* [EXERCISES TO COMPLETE]:
A. Answer these questions using the source text:
(i) What was Chicago's murder total as 2004 came to a close?
(ii) How many people did the Army Depot north of Thompson employ in the town?
(iii) What is the annual budget of the Illinois Department of Corrections?
B. Copy the source text word for word, from "Thompson, a small" up to and including "Illinois: prison construction.".
=== SOURCE TEXT ===
Homicides declined as expected–by 25 percent. As 2004 came to a close, the murder total was 445, falling below 500 for the first time since 1965. And for the first time in several years, Chicago had fewer homicides than both New York and Los Angeles, according to Chicago Police Deputy Director of News Affairs Patrick Camden.
“The end result of ‘Operation Closed Market’ and other saturation policing strategies was a decrease in violence,” he said. “There were 1000 less shootings and 154 less homicides, and we put together 38 ‘street corner’ drug conspiracy cases, many of them Federal.” Camden doesn’t offer figures on how drug commerce was impacted, but reiterates that “the goal was reducing violence, and we reduced violence.”
Thompson, a small Mississippi River town in northwestern Illinois, spent the 1980s and 1990s in economic freefall. An Army Depot located fifteen miles to the north employed 400 people in the town until it shut down in the early-‘90s. An International Paper plant employed a couple hundred more until it closed around the same time. In search of new economic development opportunities, town leaders turned to one of the few growth industries in rural Illinois: prison construction.
“Historically, Thompson and Carroll County have run the 2nd to 4th highest unemployment rate in the state,” says Village President Merri Jo Enloe. “The main reason we built a prison was because everyone needed a job.”
The Illinois Department of Corrections (IDOC) has an annual budget of $1.2 billion and employs 22,989 people in 26 prisons, 6 work camps, 2 boot camps, and 25 fully staffed parole offices. Building a prison brought Thompson $210,000 in Economic Development Administration grants from the U.S. Department of Commerce, $110,000 from the Illinois Department of Transportation to upgrade roads to the prison, a grant from the Interstate Commerce Commission to upgrade rail crossings, and a very lucrative local water and sewage contract worth roughly $615,000 annually to serve the prison.
=== PROVIDED MATERIAL ===
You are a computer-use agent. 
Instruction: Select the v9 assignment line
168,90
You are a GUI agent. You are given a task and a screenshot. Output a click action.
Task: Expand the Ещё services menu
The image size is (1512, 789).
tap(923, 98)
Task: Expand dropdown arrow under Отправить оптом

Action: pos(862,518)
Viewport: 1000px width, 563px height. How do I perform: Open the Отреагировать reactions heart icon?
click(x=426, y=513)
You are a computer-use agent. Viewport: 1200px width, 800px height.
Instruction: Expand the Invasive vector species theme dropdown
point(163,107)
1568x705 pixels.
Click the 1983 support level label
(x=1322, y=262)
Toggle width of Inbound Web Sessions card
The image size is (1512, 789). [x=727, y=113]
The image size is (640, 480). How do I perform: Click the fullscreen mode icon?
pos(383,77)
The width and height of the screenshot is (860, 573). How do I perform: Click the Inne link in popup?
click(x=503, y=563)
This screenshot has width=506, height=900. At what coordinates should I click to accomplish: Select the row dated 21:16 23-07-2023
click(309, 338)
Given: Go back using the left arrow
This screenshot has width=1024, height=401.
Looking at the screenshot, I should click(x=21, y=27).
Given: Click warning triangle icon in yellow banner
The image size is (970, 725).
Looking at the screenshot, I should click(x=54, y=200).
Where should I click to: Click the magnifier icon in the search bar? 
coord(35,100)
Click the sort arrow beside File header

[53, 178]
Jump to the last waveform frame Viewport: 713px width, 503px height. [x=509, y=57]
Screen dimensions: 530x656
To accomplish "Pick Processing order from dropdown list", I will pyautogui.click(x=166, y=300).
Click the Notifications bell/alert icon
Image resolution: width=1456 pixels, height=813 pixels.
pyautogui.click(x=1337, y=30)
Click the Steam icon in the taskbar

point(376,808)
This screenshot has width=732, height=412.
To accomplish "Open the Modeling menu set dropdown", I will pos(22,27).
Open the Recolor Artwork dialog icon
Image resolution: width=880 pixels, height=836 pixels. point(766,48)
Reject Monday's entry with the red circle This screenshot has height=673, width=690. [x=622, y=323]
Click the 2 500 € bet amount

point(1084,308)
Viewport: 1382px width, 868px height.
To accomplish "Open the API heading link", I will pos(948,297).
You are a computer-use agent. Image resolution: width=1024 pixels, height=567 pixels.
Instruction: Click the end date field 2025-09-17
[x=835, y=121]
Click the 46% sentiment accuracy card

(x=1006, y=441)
===
* [ANSWERS FOR THE EXERCISE]:
A.
(i) 445
(ii) 400
(iii) $1.2 billion

B.
Thompson, a small Mississippi River town in northwestern Illinois, spent the 1980s and 1990s in economic freefall. An Army Depot located fifteen miles to the north employed 400 people in the town until it shut down in the early-‘90s. An International Paper plant employed a couple hundred more until it closed around the same time. In search of new economic development opportunities, town leaders turned to one of the few growth industries in rural Illinois: prison construction.